**Goal of the exercise:**
Omit the pictures and extract only the lines from the line containing "The image size is (700, 550)." to the end of the material, each exactly as written.
Data for this exercise below:
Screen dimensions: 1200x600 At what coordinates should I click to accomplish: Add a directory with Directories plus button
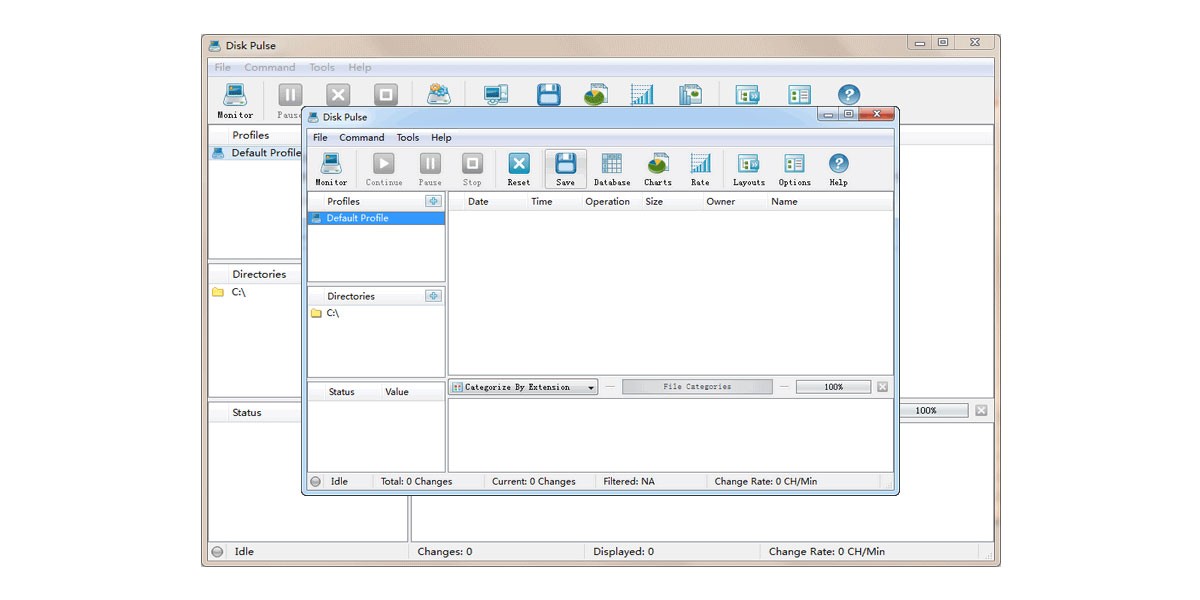(x=433, y=296)
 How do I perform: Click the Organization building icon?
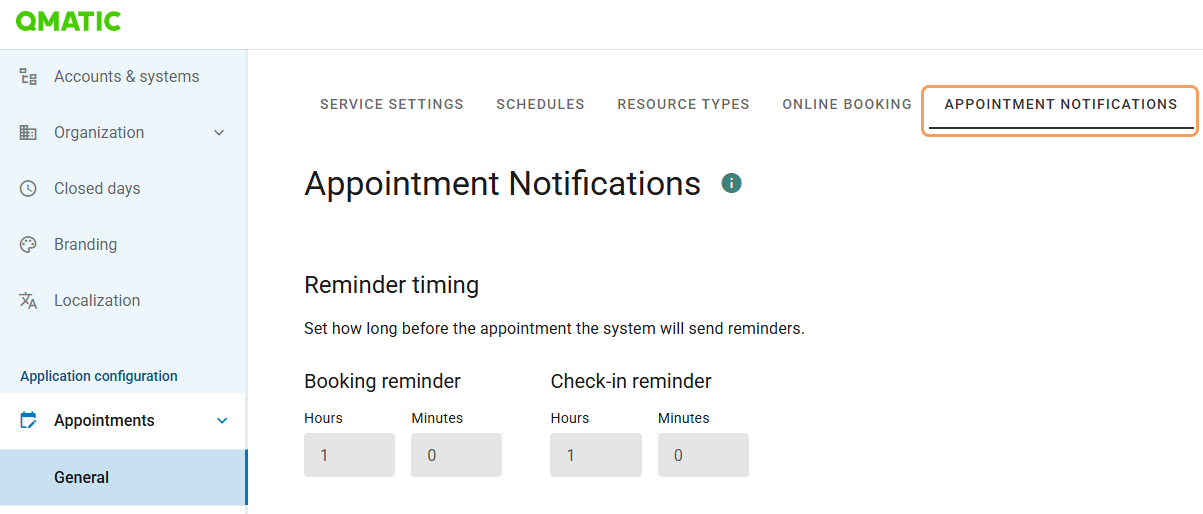(28, 133)
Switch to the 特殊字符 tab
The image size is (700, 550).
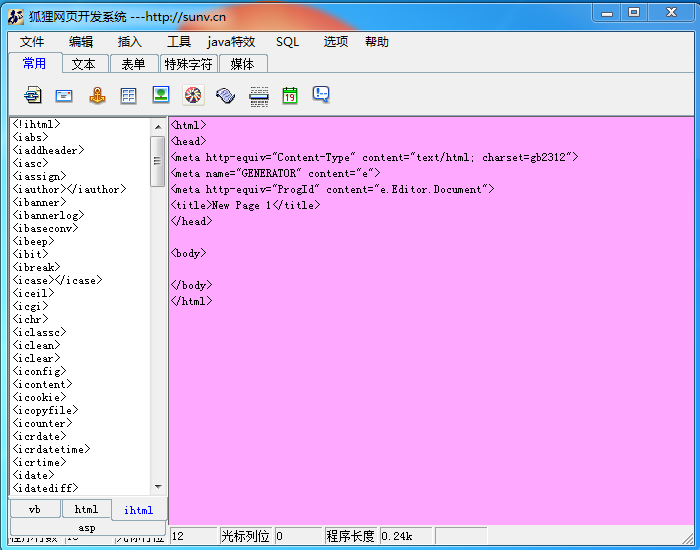(x=188, y=64)
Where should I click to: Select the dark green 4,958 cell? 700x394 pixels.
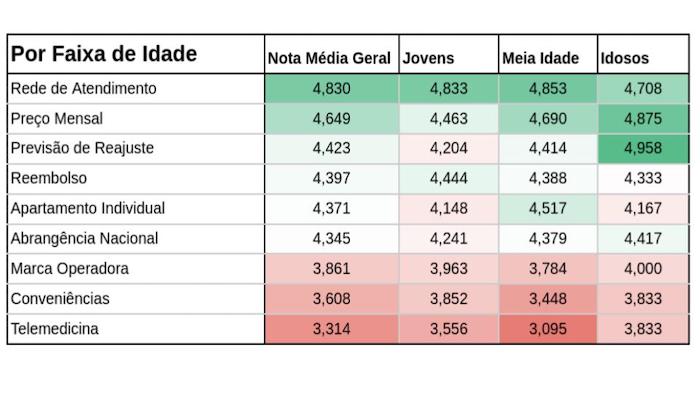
End of Data for this exercise.
**Result of the task:**
The image size is (700, 550).
(x=188, y=64)
Where should I click to: Select the dark green 4,958 cell? 700x394 pixels.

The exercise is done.